On balance though, I must say, I was slowly won over by this book. For all the left-wingery, all the canting in defense of savages, all the snobbery towards the preferences of ordinary folk (Jane Jacobs is here, fulminating against my beloved suburbs), all the log-rolling on behalf of government — preferably world government — power, and all the sheer bad writing, there is something here to hold the attention, something to be interested in. There is, after all, much in nature to delight even the most incorrigible townie. We have been, and are, often heedless in our uses of the world. And to the degree that ordinary folk disengage from nature, we shall be less able to evaluate what we are told by the Al Gores of the world, nature's self-appointed custodians, and their legions of tax-eating experts.
That disengagement does seem to be happening. While reading America's Earth I came upon a report just issued by the Nature Conservancy, telling us that people are spending less time in the Great Outdoors than ever before. Activity in this zone has been declining for twenty years, the researchers tell us. The annual per capita rates of decline have been from one percent to one and a quarter, depending on the type of activity measured — camping, backpacking, fishing, hiking, hunting, or trips to national and state parks and forests. This phenomenon is seen in all advanced countries — the Nature Conservancy report includes statistics from Japan and Spain.
I don't suppose anyone will be much surprised by this. It is a common grumble of the middle-aged and elderly that young people have not much interest in anything that doesn't have a glowing screen attached. The glowing screens seem to make the young ones timid and soft. We wonder what kind of future they will build.

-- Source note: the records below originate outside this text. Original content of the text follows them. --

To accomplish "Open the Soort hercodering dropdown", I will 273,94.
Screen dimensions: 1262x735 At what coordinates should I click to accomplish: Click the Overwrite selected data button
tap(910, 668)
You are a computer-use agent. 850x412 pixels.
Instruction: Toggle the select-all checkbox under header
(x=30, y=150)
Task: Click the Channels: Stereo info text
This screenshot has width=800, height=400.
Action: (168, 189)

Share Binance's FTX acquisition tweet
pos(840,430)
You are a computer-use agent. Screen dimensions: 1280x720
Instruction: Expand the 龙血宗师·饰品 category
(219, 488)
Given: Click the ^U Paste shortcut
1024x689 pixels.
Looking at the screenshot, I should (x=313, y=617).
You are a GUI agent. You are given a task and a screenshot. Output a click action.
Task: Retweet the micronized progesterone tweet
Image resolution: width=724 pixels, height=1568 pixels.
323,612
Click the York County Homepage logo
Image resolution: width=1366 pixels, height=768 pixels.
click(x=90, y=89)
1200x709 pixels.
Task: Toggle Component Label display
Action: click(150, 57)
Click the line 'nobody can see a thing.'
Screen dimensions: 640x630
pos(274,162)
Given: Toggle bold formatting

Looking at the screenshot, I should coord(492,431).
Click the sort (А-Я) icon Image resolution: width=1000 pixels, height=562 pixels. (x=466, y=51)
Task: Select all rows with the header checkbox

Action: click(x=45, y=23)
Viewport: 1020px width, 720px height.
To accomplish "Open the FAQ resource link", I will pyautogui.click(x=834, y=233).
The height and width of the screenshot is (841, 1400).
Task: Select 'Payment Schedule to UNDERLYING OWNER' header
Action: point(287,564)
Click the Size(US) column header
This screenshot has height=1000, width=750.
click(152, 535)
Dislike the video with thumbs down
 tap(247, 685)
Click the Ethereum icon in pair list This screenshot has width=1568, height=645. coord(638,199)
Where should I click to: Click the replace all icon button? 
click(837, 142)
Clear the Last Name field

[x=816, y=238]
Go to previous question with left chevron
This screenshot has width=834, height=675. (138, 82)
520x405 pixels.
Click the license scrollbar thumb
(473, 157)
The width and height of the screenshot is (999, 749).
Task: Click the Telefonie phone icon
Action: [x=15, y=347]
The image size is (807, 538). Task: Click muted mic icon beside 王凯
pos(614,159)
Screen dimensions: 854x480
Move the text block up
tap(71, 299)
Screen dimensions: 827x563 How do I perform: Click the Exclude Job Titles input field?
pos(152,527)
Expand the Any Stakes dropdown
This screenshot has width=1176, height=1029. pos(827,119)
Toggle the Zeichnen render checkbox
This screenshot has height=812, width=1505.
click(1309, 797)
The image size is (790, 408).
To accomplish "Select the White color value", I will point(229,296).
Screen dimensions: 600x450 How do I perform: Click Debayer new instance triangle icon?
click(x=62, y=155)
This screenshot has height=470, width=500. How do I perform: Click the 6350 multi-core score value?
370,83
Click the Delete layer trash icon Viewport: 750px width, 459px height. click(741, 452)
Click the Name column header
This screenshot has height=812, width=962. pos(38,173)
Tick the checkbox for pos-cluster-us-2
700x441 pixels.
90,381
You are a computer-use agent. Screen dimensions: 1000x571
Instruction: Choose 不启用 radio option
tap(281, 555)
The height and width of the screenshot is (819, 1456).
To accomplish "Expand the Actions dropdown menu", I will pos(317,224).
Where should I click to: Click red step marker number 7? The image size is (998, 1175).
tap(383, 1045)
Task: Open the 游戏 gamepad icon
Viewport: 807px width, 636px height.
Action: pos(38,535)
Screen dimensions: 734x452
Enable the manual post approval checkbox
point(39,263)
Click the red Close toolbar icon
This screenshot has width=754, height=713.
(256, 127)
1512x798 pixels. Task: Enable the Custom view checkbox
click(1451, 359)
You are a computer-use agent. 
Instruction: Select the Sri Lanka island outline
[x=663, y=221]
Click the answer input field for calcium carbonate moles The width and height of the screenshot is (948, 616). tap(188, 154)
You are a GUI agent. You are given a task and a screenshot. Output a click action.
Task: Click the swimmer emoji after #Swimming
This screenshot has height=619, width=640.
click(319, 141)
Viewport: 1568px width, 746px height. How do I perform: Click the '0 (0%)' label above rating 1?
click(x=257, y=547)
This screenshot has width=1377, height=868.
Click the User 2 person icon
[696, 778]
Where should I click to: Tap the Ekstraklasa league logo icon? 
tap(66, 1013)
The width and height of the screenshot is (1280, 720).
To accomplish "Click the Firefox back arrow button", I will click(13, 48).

Aldo Leopold was wondering something similar back in 1949, when the glowing screens were quite new, in the extract from Sand County Almanac quoted in this book:
We all strive for safety, prosperity, comfort, long life, and dullness. The deer strives with his supple legs, the cowman with trap and poison, the statesman with pen, the most of us with machines, votes, and dollars, but it all comes to the same thing: peace in our time. A measure of success in this is all well enough, and perhaps is a requisite to objective thinking, but too much safety seems to yield only danger in the long run. Perhaps this is behind Thoreau's dictum: In wildness is the salvation of the world. Perhaps this is the hidden meaning in the howl of the wolf, long known among mountains, but seldom perceived among men.